Bernstein was a close friend of Blitzstein, and he used the first Festival of the Creative Arts at Brandeis to showcase the new adaptation. The participants in the three-day festival read like a who’s who of influential musicians, dancers, theater artists, and critics. The Threepenny Opera cast included Lotte Lenya and Jo Sullivan, both of whom appeared in the stage premiere in 1954; Blitzstein himself narrated, and Bernstein conducted.

3po Brandeis program

One could hardly ask for a more auspicious tryout.

The recording reveals some preliminary versions of lyrics that will intrigue philologists, one example being a line from “Mack the Knife”: “Have you noted Mackie’s loaded,” later replaced by “And Macheath spends like a sailor.” Perhaps more interesting for those steeped in the original off-Broadway cast recording (1954), the new recording presents something much closer to Blitzstein’s original conception. The “Tango-Ballad,” bowdlerized on the cast recording, is preserved here in its original form. Lenya’s “Pirate Jenny,” her first performance anywhere of an English version, will not disappoint. After the performance, Bernstein wrote a note to Lenya:

I should be out there spreading roses at your feet for all you did for us at the Brandeis Festival. And it is you who have done the great service to Kurt’s music, by being the archangel of a performance that could not have existed but for you. Genug. You’re a genius.

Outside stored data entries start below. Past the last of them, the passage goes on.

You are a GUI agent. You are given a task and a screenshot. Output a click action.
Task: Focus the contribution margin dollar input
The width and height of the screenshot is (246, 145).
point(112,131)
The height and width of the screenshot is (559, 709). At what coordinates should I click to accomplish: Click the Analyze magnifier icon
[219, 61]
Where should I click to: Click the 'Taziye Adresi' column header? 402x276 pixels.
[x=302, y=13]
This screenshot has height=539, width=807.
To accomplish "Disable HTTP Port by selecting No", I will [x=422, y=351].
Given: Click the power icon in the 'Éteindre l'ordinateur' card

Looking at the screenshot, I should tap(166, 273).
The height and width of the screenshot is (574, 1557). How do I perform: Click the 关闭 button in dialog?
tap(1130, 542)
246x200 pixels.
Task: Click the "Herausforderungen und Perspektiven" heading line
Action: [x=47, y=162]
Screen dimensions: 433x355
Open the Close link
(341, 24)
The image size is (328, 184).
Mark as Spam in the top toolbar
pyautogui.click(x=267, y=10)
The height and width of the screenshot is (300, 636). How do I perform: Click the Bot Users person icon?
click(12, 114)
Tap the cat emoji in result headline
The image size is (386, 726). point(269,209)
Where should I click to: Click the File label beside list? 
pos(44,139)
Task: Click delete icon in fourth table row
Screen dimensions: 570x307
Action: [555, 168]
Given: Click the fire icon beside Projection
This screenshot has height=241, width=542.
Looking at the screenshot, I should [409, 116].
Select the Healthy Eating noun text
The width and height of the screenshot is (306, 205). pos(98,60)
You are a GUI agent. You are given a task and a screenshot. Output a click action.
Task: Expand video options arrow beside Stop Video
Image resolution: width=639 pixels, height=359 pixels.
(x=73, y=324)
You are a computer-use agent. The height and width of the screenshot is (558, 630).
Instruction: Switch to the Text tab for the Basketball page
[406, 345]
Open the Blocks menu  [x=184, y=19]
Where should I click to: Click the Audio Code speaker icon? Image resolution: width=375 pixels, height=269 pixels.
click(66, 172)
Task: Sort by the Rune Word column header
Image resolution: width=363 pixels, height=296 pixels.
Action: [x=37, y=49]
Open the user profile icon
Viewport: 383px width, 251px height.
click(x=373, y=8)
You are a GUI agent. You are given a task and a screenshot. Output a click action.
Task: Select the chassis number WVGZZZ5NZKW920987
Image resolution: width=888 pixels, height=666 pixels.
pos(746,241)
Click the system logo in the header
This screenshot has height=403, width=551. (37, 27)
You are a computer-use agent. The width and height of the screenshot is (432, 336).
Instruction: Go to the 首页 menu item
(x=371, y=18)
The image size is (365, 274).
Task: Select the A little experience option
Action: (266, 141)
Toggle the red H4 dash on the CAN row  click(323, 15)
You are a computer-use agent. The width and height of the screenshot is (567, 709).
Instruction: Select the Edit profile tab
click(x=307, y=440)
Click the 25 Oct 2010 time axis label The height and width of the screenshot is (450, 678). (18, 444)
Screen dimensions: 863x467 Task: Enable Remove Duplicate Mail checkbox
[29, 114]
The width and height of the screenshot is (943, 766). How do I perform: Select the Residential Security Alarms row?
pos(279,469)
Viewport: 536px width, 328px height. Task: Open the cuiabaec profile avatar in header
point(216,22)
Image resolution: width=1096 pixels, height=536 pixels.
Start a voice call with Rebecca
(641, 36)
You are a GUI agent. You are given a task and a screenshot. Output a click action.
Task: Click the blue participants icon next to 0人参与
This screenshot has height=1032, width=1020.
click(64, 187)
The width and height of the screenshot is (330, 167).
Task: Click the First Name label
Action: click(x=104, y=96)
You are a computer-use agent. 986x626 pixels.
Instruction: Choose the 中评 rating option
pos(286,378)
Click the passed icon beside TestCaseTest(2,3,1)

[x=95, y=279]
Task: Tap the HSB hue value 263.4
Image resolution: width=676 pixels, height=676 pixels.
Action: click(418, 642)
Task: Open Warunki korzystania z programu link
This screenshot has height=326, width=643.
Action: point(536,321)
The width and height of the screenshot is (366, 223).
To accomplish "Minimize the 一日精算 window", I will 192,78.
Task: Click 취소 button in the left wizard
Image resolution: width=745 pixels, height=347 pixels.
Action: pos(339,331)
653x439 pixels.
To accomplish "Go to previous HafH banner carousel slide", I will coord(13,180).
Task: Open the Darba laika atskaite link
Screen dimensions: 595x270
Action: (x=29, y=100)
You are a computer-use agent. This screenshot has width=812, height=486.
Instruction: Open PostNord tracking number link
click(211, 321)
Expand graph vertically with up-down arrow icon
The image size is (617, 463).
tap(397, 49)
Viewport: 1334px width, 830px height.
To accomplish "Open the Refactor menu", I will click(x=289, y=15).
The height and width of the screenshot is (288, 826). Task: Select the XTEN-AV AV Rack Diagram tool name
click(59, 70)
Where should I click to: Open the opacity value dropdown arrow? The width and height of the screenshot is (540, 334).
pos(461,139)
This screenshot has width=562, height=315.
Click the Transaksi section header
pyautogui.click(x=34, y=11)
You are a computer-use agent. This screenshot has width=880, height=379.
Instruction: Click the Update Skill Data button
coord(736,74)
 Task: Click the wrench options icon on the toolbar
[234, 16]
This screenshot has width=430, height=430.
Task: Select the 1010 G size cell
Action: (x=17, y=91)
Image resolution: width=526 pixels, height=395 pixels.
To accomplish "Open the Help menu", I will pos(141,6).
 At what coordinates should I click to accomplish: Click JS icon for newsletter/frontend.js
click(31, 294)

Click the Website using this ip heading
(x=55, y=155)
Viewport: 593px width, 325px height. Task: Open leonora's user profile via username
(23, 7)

The complete recording, a little over an hour, has been issued by West Hill Radio Archives (WHRA-6048) as the eighth disc of eleven (the liner notes are included as a PDF file on the twelfth CD). The set includes radio broadcasts and rehearsals in addition to previously unreleased live performances, and will form an essential part of any Bernstein lover’s collection. Weill fans will be overjoyed to have a chance at last to hear this essential historical performance of The Threepenny Opera.